◆ WORK ITEM ◆
In the records below, the lines from the one containing "This screenshot has width=215, height=111." through the last are to be reproduced exactly and alone.

◆ MATERIAL TO PROCESS ◆

----

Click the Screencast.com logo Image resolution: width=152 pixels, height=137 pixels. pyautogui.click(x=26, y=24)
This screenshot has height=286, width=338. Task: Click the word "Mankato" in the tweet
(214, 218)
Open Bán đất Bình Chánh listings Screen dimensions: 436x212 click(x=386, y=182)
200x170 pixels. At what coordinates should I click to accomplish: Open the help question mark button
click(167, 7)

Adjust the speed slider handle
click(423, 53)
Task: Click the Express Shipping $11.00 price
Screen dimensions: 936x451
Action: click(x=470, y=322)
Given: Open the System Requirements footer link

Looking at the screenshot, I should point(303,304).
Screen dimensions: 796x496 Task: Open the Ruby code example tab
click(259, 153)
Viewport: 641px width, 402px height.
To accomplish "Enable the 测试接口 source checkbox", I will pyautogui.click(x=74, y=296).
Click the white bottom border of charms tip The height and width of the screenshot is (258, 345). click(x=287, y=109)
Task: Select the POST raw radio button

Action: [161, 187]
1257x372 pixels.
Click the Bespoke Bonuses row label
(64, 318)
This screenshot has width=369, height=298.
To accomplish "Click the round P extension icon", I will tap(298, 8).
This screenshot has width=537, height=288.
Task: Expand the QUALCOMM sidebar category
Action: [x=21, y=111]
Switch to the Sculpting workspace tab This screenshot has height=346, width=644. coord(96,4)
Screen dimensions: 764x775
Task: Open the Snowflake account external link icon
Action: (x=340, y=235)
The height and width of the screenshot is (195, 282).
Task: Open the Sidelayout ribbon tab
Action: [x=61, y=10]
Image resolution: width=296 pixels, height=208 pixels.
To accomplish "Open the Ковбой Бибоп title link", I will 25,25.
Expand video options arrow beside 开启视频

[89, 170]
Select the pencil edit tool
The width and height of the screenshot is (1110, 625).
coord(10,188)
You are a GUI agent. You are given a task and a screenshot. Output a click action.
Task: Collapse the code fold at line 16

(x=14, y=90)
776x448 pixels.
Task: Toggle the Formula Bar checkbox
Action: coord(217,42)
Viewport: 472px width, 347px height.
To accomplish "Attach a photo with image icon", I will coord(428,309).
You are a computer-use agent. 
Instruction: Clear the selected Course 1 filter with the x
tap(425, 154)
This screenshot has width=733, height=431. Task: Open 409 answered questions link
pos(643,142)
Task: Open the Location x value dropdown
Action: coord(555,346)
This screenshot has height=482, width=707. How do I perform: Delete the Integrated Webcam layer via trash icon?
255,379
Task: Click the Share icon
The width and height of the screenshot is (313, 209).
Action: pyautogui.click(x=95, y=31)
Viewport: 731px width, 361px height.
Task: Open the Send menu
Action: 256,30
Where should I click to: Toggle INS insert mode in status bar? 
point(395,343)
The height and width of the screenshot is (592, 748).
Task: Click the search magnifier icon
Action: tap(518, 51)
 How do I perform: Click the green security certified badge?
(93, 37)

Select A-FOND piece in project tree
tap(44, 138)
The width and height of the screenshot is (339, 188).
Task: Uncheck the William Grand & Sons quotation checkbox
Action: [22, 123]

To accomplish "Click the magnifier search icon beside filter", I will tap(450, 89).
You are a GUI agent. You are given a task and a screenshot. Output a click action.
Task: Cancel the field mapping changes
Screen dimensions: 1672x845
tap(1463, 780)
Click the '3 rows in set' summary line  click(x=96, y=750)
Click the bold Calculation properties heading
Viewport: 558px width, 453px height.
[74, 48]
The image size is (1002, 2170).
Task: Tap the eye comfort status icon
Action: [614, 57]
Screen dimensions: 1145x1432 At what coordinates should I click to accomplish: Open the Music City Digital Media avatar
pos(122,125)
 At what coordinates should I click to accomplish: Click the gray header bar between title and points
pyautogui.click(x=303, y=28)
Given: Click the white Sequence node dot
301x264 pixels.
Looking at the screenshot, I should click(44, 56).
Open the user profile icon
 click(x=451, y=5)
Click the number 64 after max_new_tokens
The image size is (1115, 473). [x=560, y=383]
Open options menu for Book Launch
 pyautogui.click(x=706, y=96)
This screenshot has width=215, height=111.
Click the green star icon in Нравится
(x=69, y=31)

----

◆ EXERCISE RESPONSE ◆
This screenshot has width=215, height=111.
Click the green star icon in Нравится
(x=69, y=31)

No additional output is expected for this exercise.